◆ GIVEN PASSAGE
========================================

This was the second edition of the show in which all of the contestants were female, the first being The Big Break III: Ladies Only, which aired from February 8 to April 26, 2005.

The Big Break V: Hawaii was also the first edition of the show to begin with 11 contestants rather than the usual 10, as one of the contestants would be eliminated on the first episode, the first time anyone was eliminated on the season premiere. Vince Cellini and Stephanie Sparks returned to co-host their third edition of the show. The Big Break: All Access, the show's behind-the-scenes spinoff, returned for its second season. The Big Break IV: USA vs. Europe contestant Marty Wilde, Jr. hosted All Access. All Access premiered the night after the first episode.

Just after the show premiered, a calendar featuring the 11 contestants in model-style poses while wearing beachwear was released. It drew some criticism from the show's viewers, who said that The Golf Channel was more interested in potential contestants' looks rather than their playing skills, but the contestants themselves said they enjoyed doing the calendar shoot.

Ashley Prange was the show's eventual winner, defeating Jeanne Cho in the matchplay final, which aired on May 9, 2006, 5 & 4, in the show's most lopsided matchplay final victory to date.

==The prize package==
The Big Break V: Hawaii contained the show's largest prize package to date for the winner. These prizes were:

- An exemption into the LPGA Tour's Safeway Classic, to be held in August 2006
- Entry into all remaining 2006 Futures Tour events, with waived entry fees and travel expenses (7 of the 11 contestants were already Futures Tour members)
- An endorsement deal with Bridgestone Golf
- A $10,000 shopping spree from Golfsmith
- Golf instruction from world-renowned teacher, Dean Reinmuth
- Fitness training from former The Big Break co-host, Katherine Roberts
- Mental coaching from Dr. Gio Valiante
- A 2006 Chrysler Crossfire Roadster

==The contestants==

The contestants of The Big Break V: Hawaii. Left to right, standing: Dana Lacey; Kim Lewellen; Kristina Tucker; Katie Ruhe; Divina Delasin; Ashley Prange; and Nikki DiSanto. Left to right, kneeling: Jo D. Duncan; Becky Lucidi; Julie Wells; and Jeanne Cho.

- Jeanne Cho — born to South Korean parents in France, Cho began playing golf at age 12, and her parents eventually sent her to David Leadbetter's world-famous academy in Florida, where Jeanne decided to move to the United States permanently after two years. She played golf at the University of Florida, where she co-captained the women's team, and graduated cum laude with a 4.0 grade point average. Cho has also competed in the U.S. Women's Open, even missing her high school graduation to take part in it. She currently plays on the Futures Tour, and lives in Orlando with her fiancé Brian.
- Becky Lucidi — the Michigan-born Lucidi boasted the biggest accomplishment of all the contestants, having won the U.S. Women's Amateur in 2002. Five months later, she won the Mexican Women's Amateur, and in 2003, won a national championship for the University of Southern California in her senior year of college (she had played for two years at the University of New Mexico before transferring). She, too, plays on the Futures Tour, where she finished 2nd in her very first event, and lives in Poway, California.

========================================

◆ DATASET EXCERPT

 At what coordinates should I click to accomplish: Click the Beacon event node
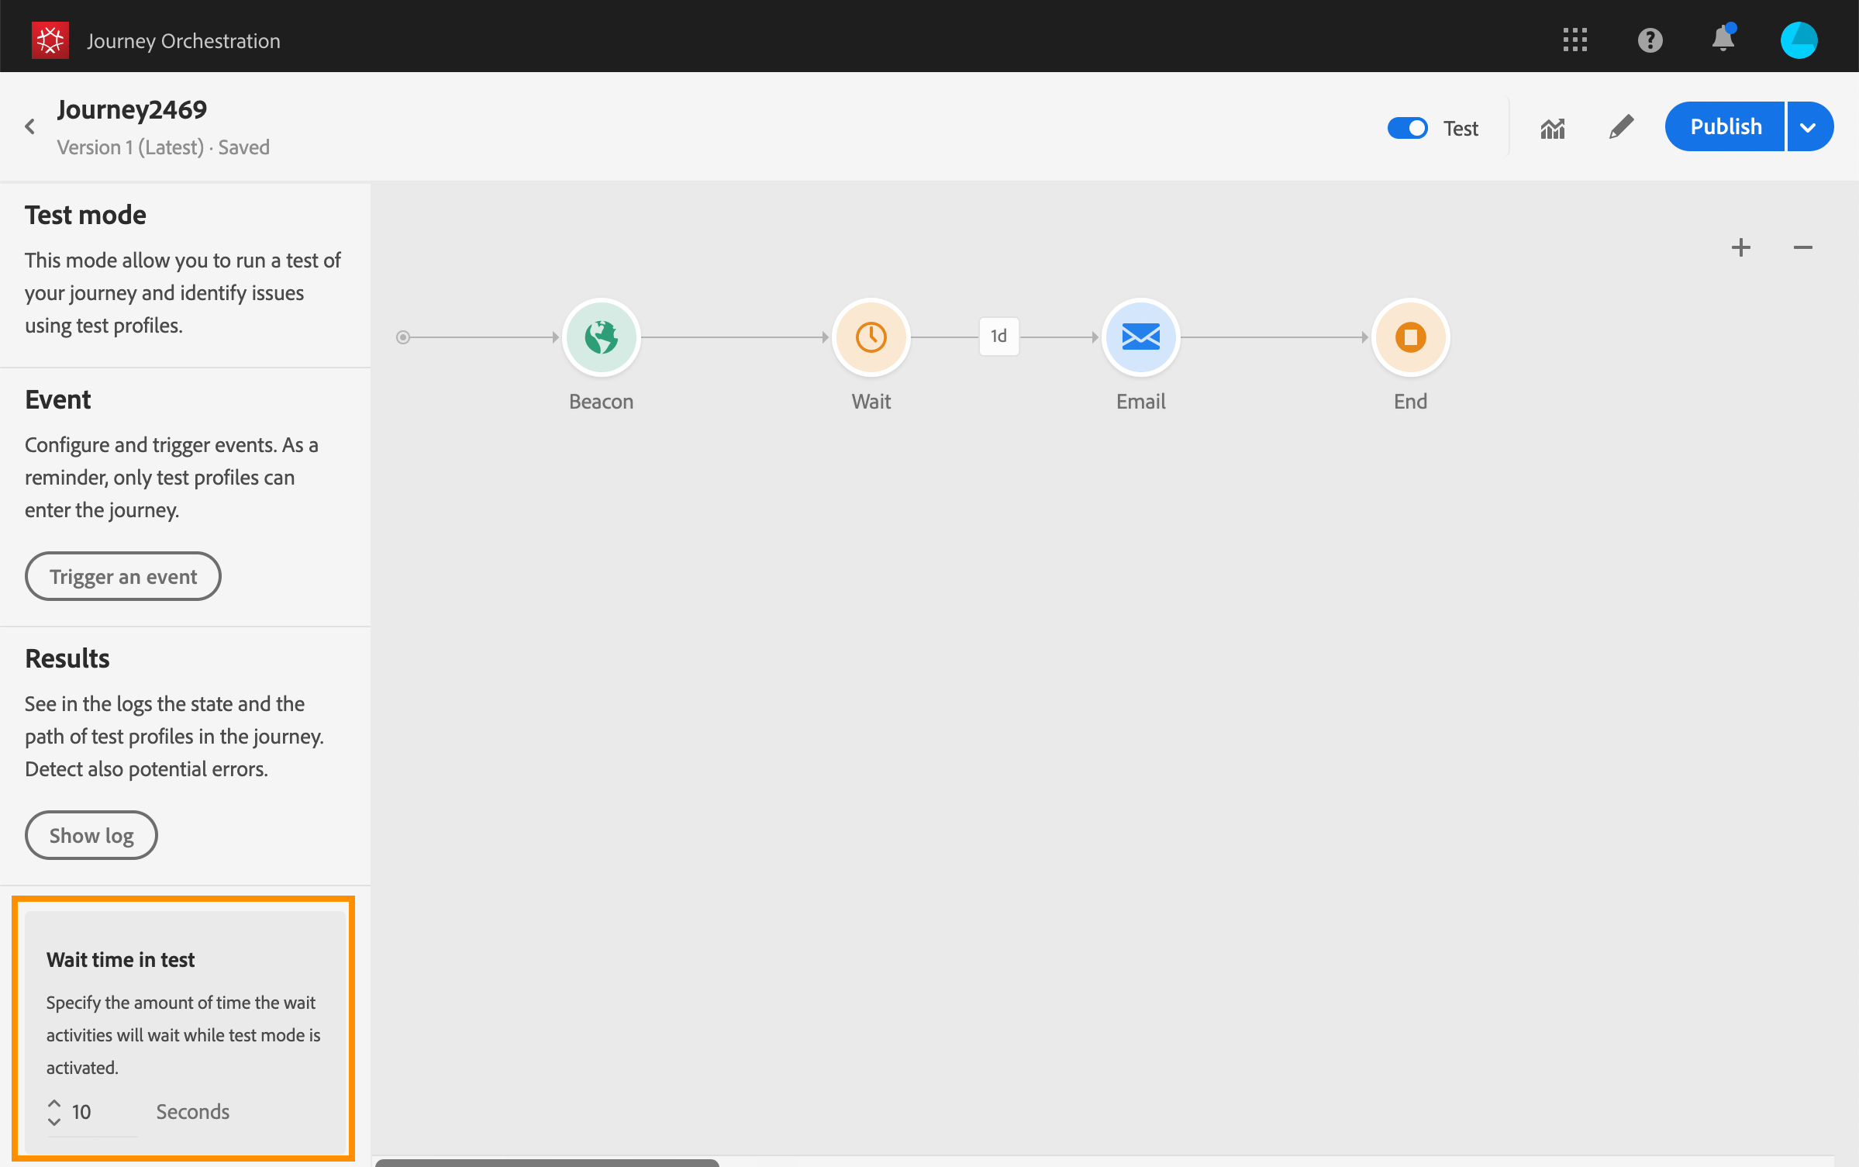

========================================

◆ TASKS TO PERFORM
1. Retype part of the Big Break V passage word for word, beginning at the words "- Becky Lucidi" and stopping after "in Poway, California.".
2. In the Big Break V passage, whom did Ashley Prange defeat in the matchplay final?

◆ TASK-BY-TASK SOLUTIONS
1.
- Becky Lucidi — the Michigan-born Lucidi boasted the biggest accomplishment of all the contestants, having won the U.S. Women's Amateur in 2002. Five months later, she won the Mexican Women's Amateur, and in 2003, won a national championship for the University of Southern California in her senior year of college (she had played for two years at the University of New Mexico before transferring). She, too, plays on the Futures Tour, where she finished 2nd in her very first event, and lives in Poway, California.

2. Jeanne Cho